What’s it like being stuffed up a rooster’s arse?

Half Cock looks to a Tuscan witch for inspiration.

As I’ve hinted on a couple of occasions, I and Ms Scissorhands are putting together an English-language, participative, educational, children’s show featuring a 9-ft bisected cockerel, a generously-breasted pink princess and a Issey Miyake-themed street organ (OK, I still have to build it), currently with bookings for half a dozen schools in and around Barcelona this autumn, and looking for more in NE Spain and SW France.

The basic storyline is that of “Demi-coq”/”Medio pollito”/”Half cock”/etc, an ancient Mediterranean/Black Sea castration allegory in which the eponymous protagonist stuffs a wolf, a river and a mountain (or whatever) up his arse, as one does, en route to recovering the rest of him.

There are obvious poetic if not always demonstrably historical ties with dozens of other tales, from Abelard and Heloise to the Wizard of Oz via characters like Pietro Barliario, the Salerno alchemist.

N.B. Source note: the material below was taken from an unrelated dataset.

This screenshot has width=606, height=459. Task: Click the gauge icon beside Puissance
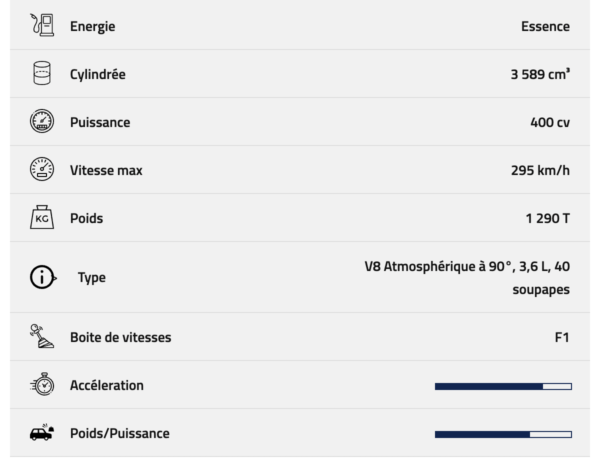42,121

But one aspect which none of them explains very well, if at all, is what it’s like being the wolf, the river and the mountain. And since multi-polarity is manifestly A Good Thing, I’ve been looking around for inspiration

I found some in the story of Gostanza da Libbiano, the 16th century Tuscan witch. Under torture, she blames her crimes on her having been abducted and transported to infernal sabbaths by a devil called Polletto, whose name is cognate with the English “pullet”, although the English has been feminised. More some other time.

However, even at this early stage the wolf, the river and the mountain can relax–I doubt that we’ll put them through the Inquisition. Witch-burning is only fashionable these days at the UN Commission on the Status of Women, but I imagine that Gillian Duffy (who I’m told had 40 minutes with Gordon Brown to Obama’s 20) must also be feeling rather fortunate not to have been singed, let alone found dead in a field.